I started to check it out and converted the script in tests/ to one using pytest and no plotting. One odd point on the relative speeds:


In [15]: %time tide_e, tide_n, tide_u = pysolid.calc_solid_earth_tides_grid( grid_ref_data["dt_obj"], grid_ref_data["atr"], verbose=False)
CPU times: user 36.6 ms, sys: 1.45 ms, total: 38.1 ms
Wall time: 37.1 ms

In [16]: %time tide_e, tide_n, tide_u = py_solid.calc_solid_earth_tides_grid( grid_ref_data["dt_obj"], grid_ref_data["atr"], verbose=False)
CPU times: user 415 ms, sys: 10.8 ms, total: 425 ms
Wall time: 419 ms

grid speed looks fine for python 👍 I can live with a 10x slow down if it's still just half a second for one date's output

In [13]: %time dt_out, tide_e, tide_n, tide_u = pysolid.calc_solid_earth_tides_point( point_ref_data["lat"], point_ref_data["lon"], point_ref_data["dt_obj0"], point_ref_data["dt_obj1"], verbose=False,)
PYSOLID: calculate solid Earth tides in east/north/up direction
PYSOLID: lot/lon: 34.0/-118.0 degree
PYSOLID: start UTC: 2020-11-05T12:00:00
PYSOLID: end   UTC: 2020-12-31T00:00:00
PYSOLID: time step: 60 seconds
CPU times: user 245 ms, sys: 2.58 ms, total: 248 ms
Wall time: 248 ms

In [14]: %time dt_out, tide_e, tide_n, tide_u = py_solid.calc_solid_earth_tides_point( point_ref_data["lat"], point_ref_data["lon"], point_ref_data["dt_obj0"], point_ref_data["dt_obj1"], verbose=False,)
PYSOLID: calculate solid Earth tides in east/north/up direction
PYSOLID: lot/lon: 34.0/-118.0 degree
PYSOLID: start UTC: 2020-11-05T12:00:00
PYSOLID: end   UTC: 2020-12-31T00:00:00
PYSOLID: time step: 60 seconds
CPU times: user 22.7 s, sys: 38 ms, total: 22.7 s
Wall time: 22.7 s

somehow the point one is much slower? haven't tried to see why, maybe the time loop is just slower...

● **ENTRIES SHOWN**:
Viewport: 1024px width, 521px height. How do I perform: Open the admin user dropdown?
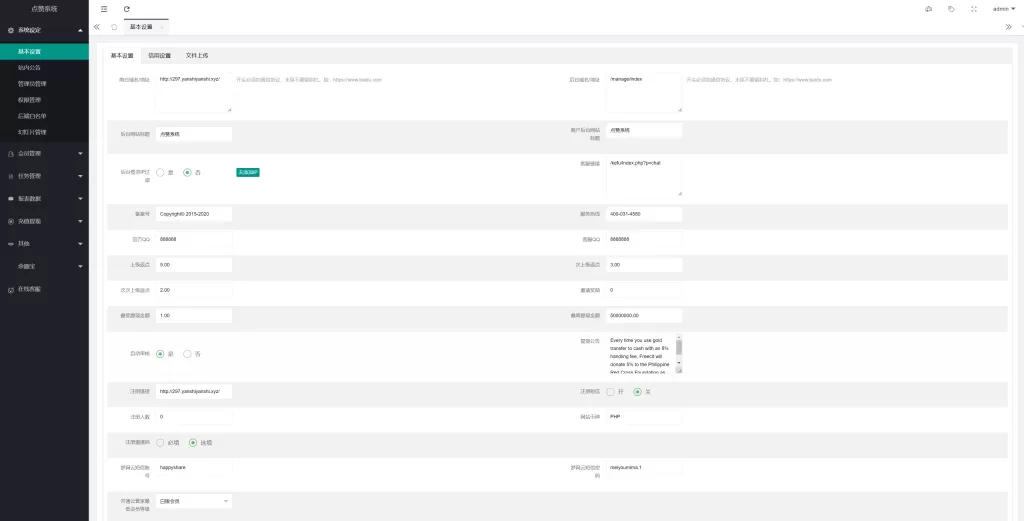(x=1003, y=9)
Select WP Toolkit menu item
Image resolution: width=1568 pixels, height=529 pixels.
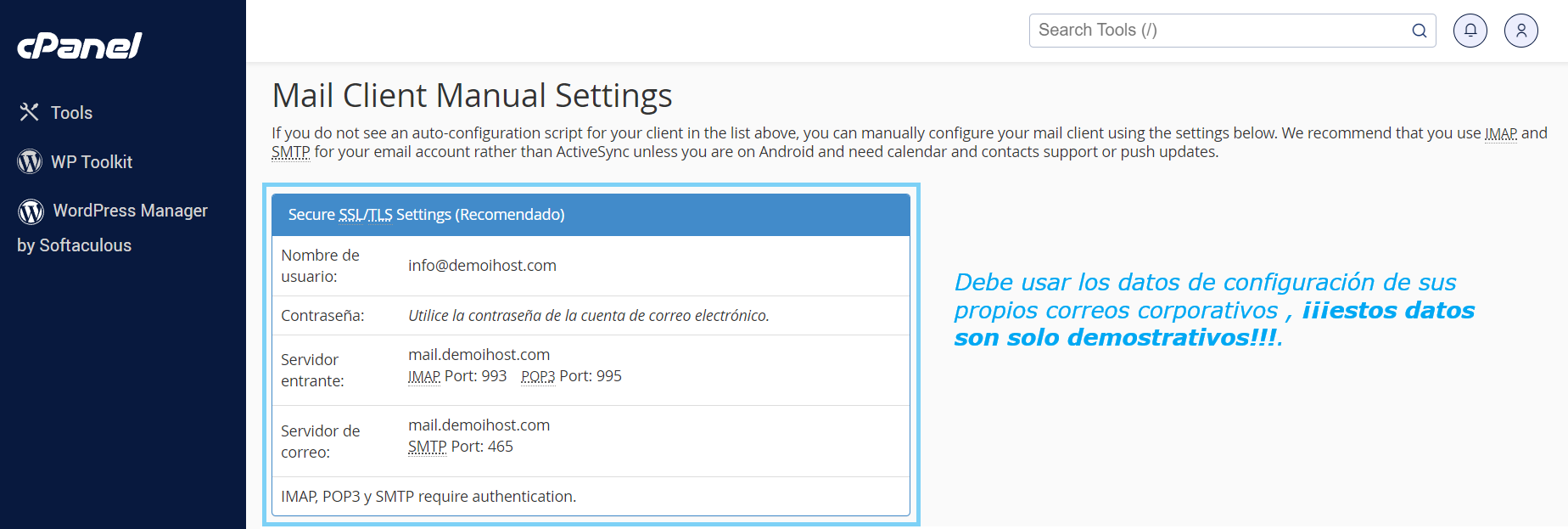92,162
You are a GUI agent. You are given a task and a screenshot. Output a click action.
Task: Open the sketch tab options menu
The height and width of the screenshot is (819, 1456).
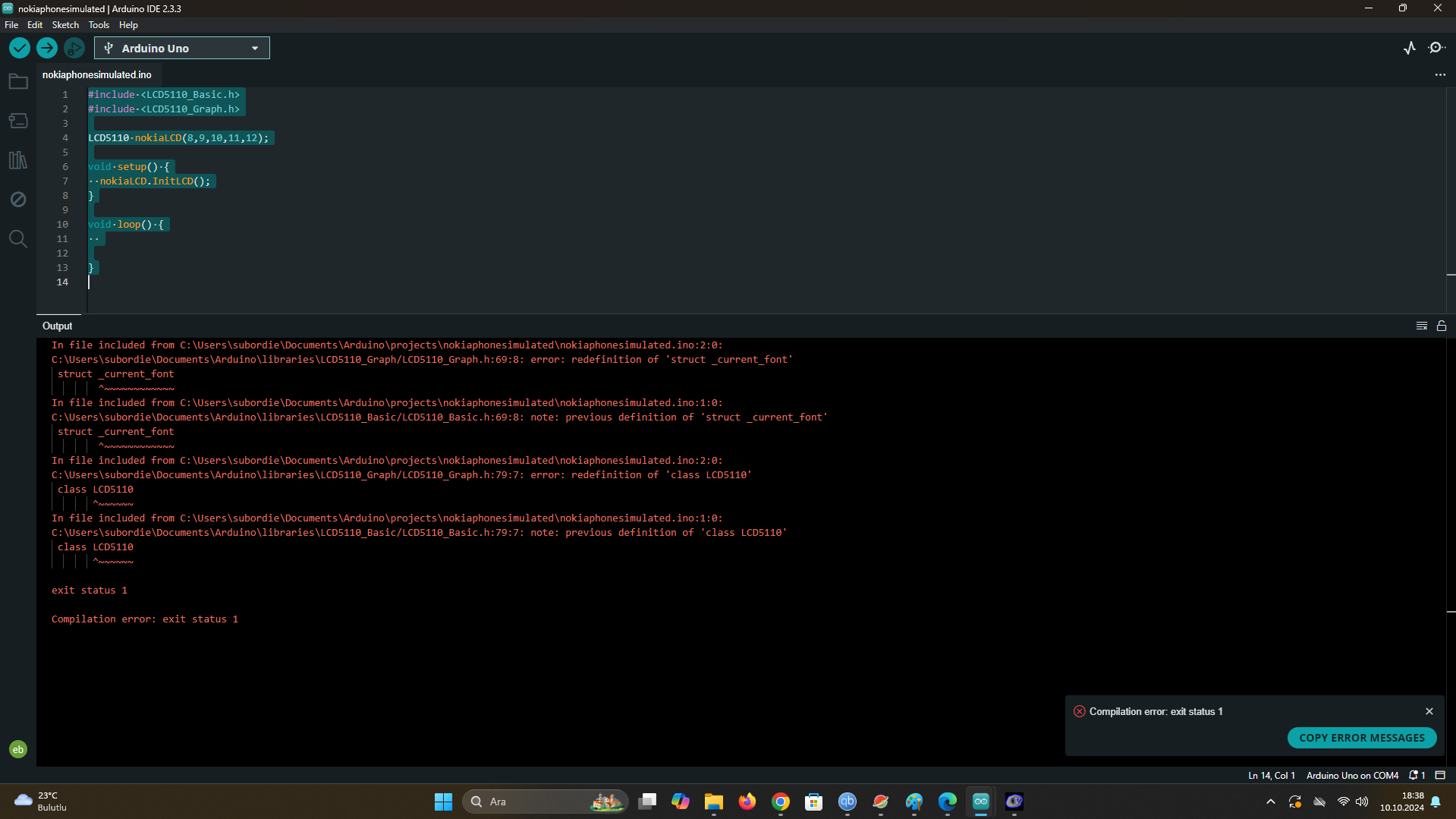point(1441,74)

● **PROBLEM DETAILS**: Copy word for word the part of the tide timing text above, starting at "In [14]: %time" and ending at "is just slower...".

● **EXERCISE RESULT**:
In [14]: %time dt_out, tide_e, tide_n, tide_u = py_solid.calc_solid_earth_tides_point( point_ref_data["lat"], point_ref_data["lon"], point_ref_data["dt_obj0"], point_ref_data["dt_obj1"], verbose=False,)
PYSOLID: calculate solid Earth tides in east/north/up direction
PYSOLID: lot/lon: 34.0/-118.0 degree
PYSOLID: start UTC: 2020-11-05T12:00:00
PYSOLID: end   UTC: 2020-12-31T00:00:00
PYSOLID: time step: 60 seconds
CPU times: user 22.7 s, sys: 38 ms, total: 22.7 s
Wall time: 22.7 s

somehow the point one is much slower? haven't tried to see why, maybe the time loop is just slower...